How do *move elimination* slots work in Intel CPU?

Question

Andreas Abel and Jan Reineke discuss move elimination in their paper describing uiCA:

4.1.4 Move Elimination. [...] However, this move elimination is not always successful. [...] We have developed microbenchmarks that use these counters to analyze when move elimination is successful. [...]
The following model agrees with our observations. The processor keeps track of the physical registers that are used by more than one architectural register. We say that each such physical register occupies one elimination slot. An elimination slot is released again after the corresponding registers have been overwritten.* The number of move instructions that can be eliminated in a cycle depends both on the number of available elimination slots, and on the number of successful eliminations in the previous cycle.

Where I've added emphasis on the part I don't understand.

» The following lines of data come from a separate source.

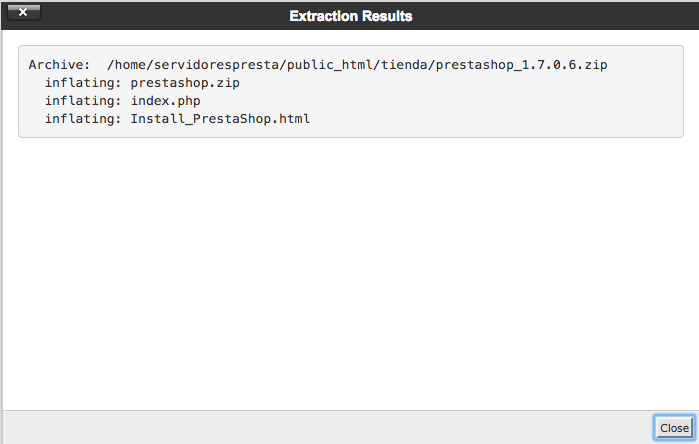Click the X icon in the title bar
Viewport: 699px width, 444px height.
coord(22,13)
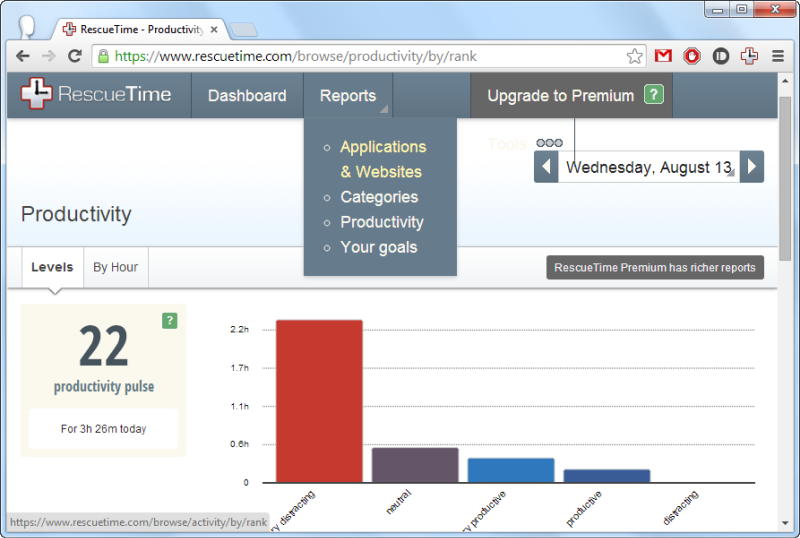Screen dimensions: 800x538
Task: Switch to the By Hour tab
Action: tap(115, 267)
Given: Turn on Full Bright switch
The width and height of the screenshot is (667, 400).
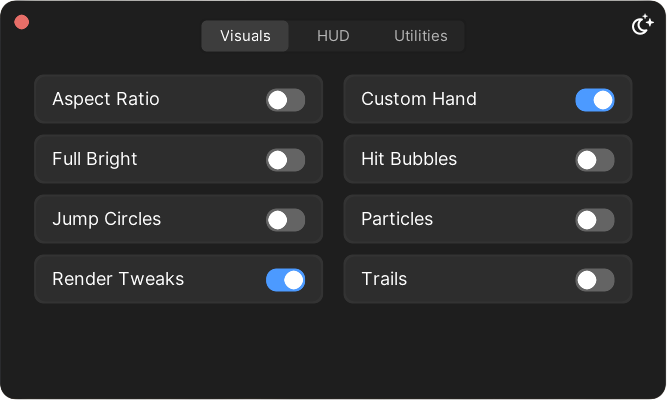Looking at the screenshot, I should pos(285,160).
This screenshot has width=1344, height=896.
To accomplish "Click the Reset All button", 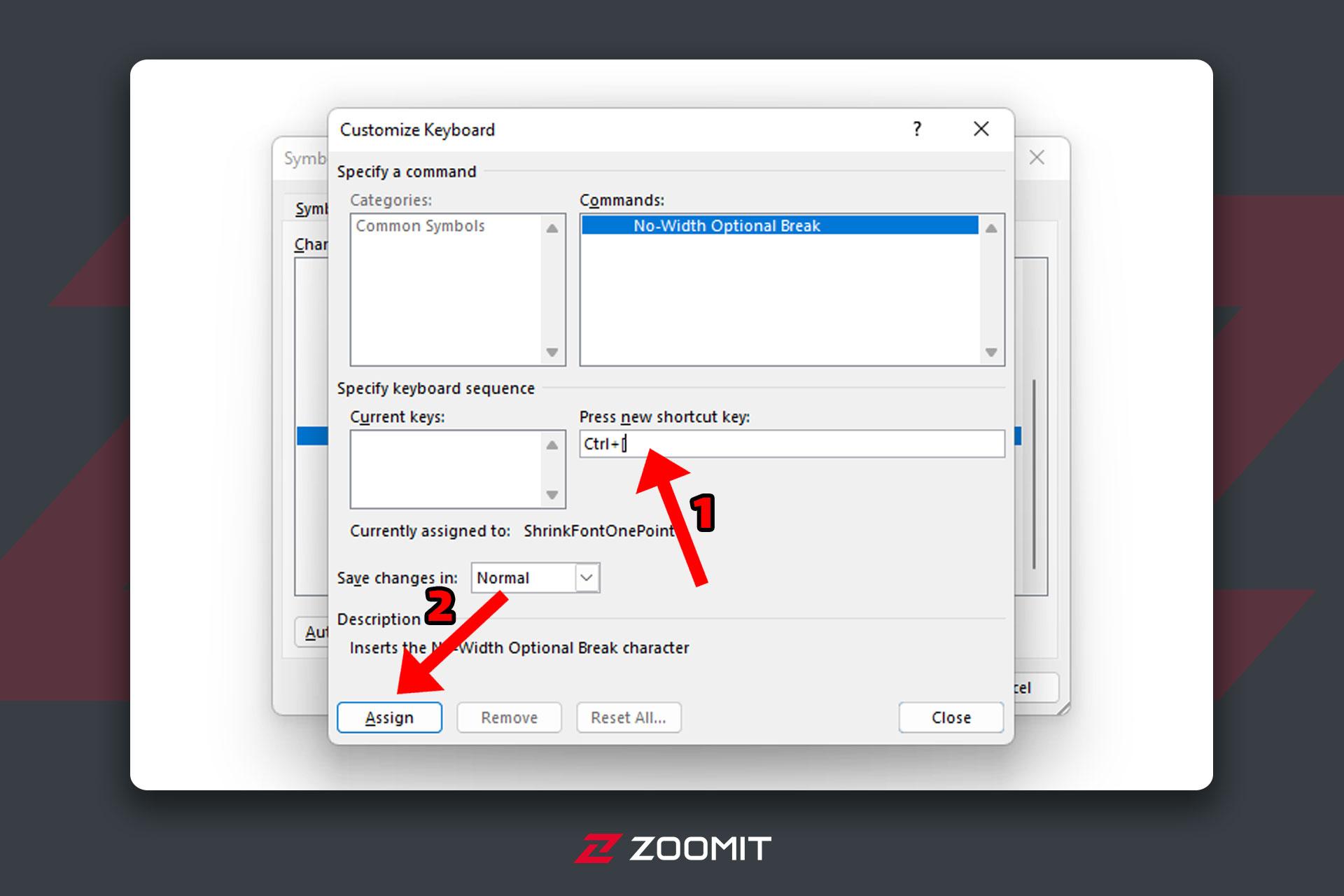I will click(629, 718).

I thought that a given physical register could be used from rename to retire only by a single architectural register. I took the meaning of the text to imply otherwise and so I'm struggling to understand how move elimination slots work (and at this point even how register renaming actually works).

Answer 1

The whole point of mov-elimination is that instead of allocating a new PRF entry (physical register file) and running a uop to read the value and write it to that new entry (like lea rdx, [rcx+0] would), mov rdx, rcx can be handled by having the RAT entry (register allocation table) for RDX point to the same physical register number as RCX does at that point.

So the whole idea is to bend the rule of a PRF entry being the state of a single architectural register at some point. This presumably makes it more complicated to track when a PRF entry can be freed, or for renaming later uops when two architectural registers both refer to the same physical reg, or some other complication.

"Move-elimination slots" are a separate resource, not PRF entries. They exist to solve whatever extra tracking problem Intel ran into. A move-elimination slot is freed when you overwrite the destination of the mov again later, e.g. mov ecx, edx / not ecx immediately releases whatever mov-elimination resources were needed.

Without mov-elimination, you're right about how it works; one PRF entry holds the value written to only one architectural register, and is an input dependency for any uops that read that register before it's overwritten.

Except that a PRF entry also has room for FLAGS condition codes, so after an instruction like add eax, ecx that writes both FLAGS and an integer reg, both RFLAGS and RCX point to the same physical reg. A later instruction like mov-immediate, not or lea can overwrite the gp register and leave just CF and the SPAZO group of FLAGS pointing to the old physical reg. Instructions like cmp, stc, or add [mem], eax write (part of) FLAGS but not an integer register.

But that's just two things (the separately-renamed parts of FLAGS, CF and SF/PF/AF/ZF/OF aka SPAZO) which can maybe still refer to a phys reg, other than a GP-integer register. With maybe 1 bit per phys reg to track whether it's still referenced by a GP-integer reg, retirement can free them correctly when retiring a uop that writes a GP-integer register, with maybe just a check against the retirement state of the RAT entries for FLAGS. Or maybe each PRF-entry has 3 bits, one each for GP-integer, CF, and SPAZO, as a way for retirement to figure out when it can free a physical register (when it retires a uop that overwrites the last architectural reference to it.)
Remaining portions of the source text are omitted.